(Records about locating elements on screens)

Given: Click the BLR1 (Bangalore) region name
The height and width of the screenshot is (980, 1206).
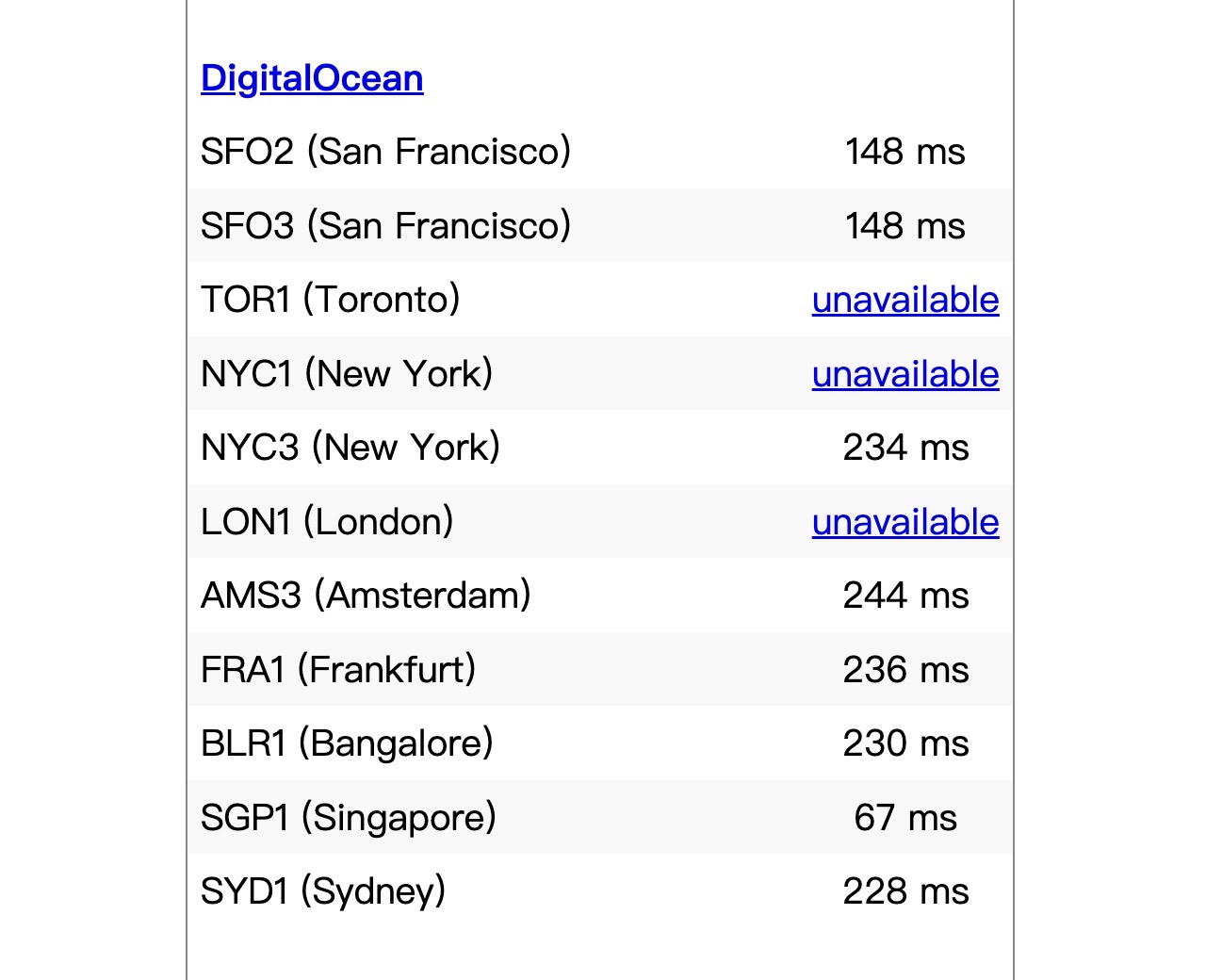Looking at the screenshot, I should (x=348, y=743).
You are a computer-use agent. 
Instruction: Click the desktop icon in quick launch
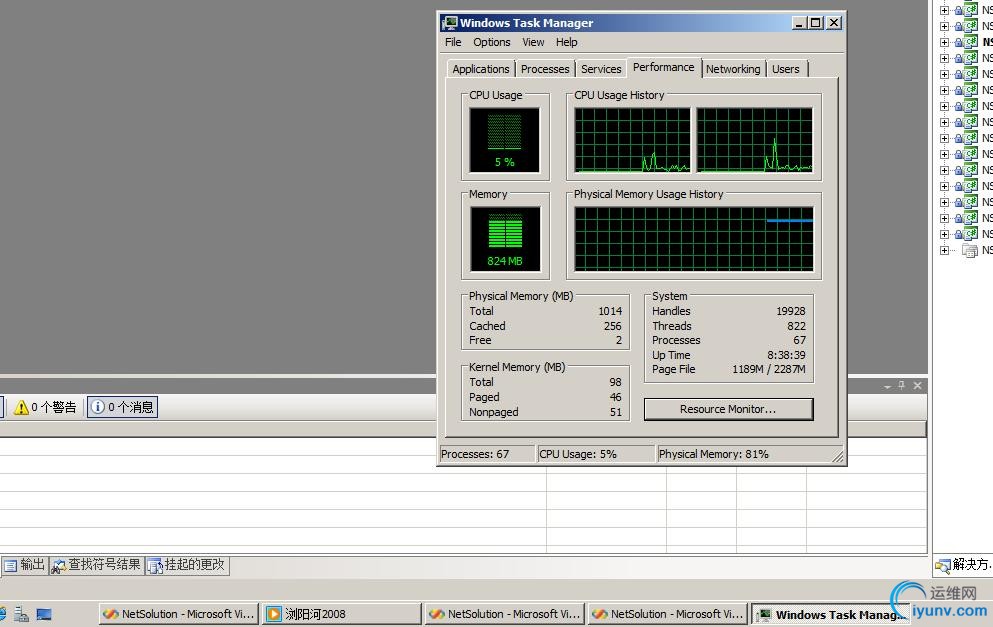[x=44, y=614]

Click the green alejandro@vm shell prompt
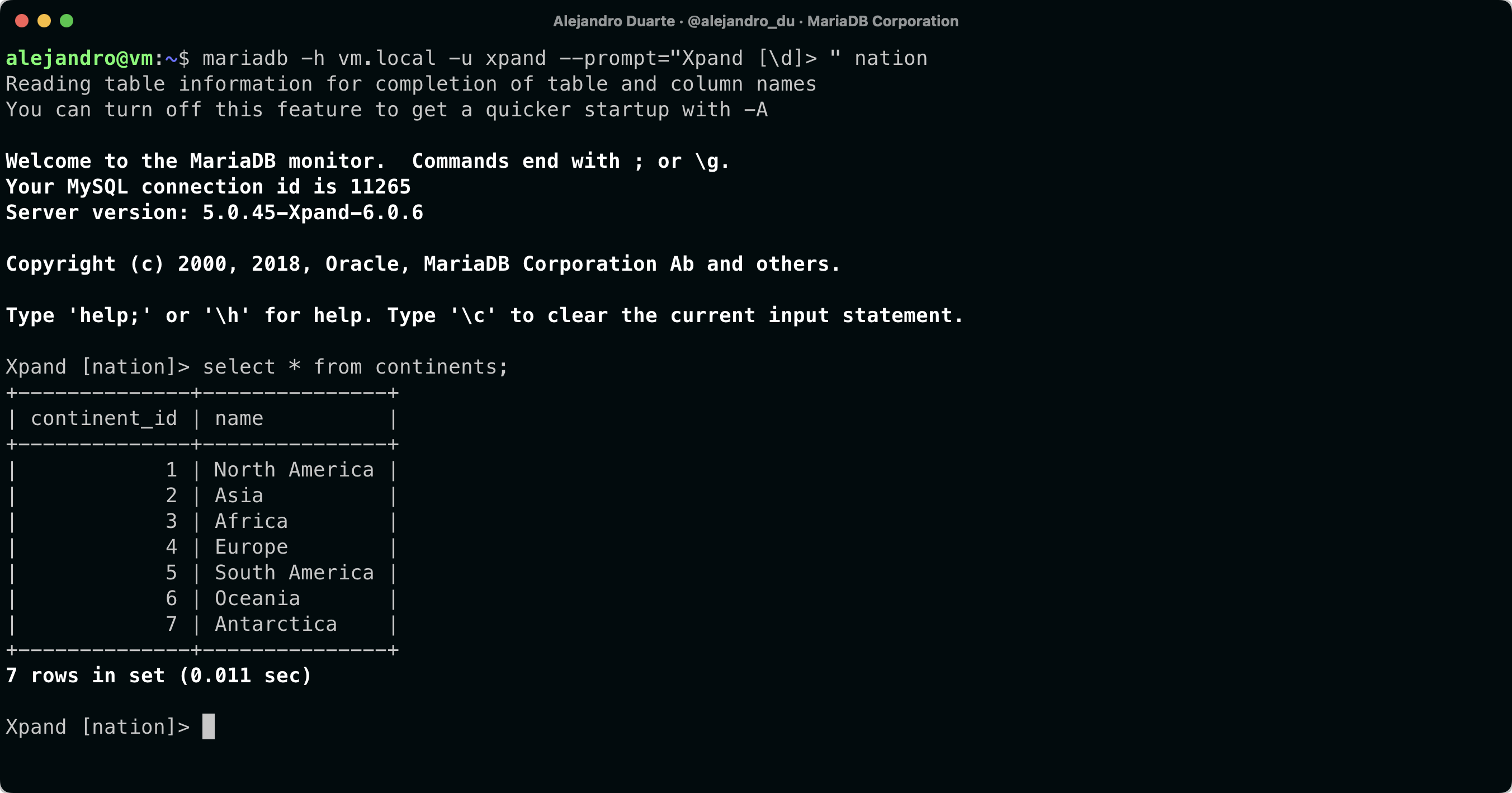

» Problem to work on: Rewrite all of the material above, replacing each "Click" with "Select" and keeping everything else the same. Omit the pictures from your version.

» Solved exercise:
Given: Select the BLR1 (Bangalore) region name
The height and width of the screenshot is (980, 1206).
Looking at the screenshot, I should (x=348, y=743).
You are a computer-use agent. 
Instruction: Select the desktop icon in quick launch
[x=44, y=614]

Select the green alejandro@vm shell prompt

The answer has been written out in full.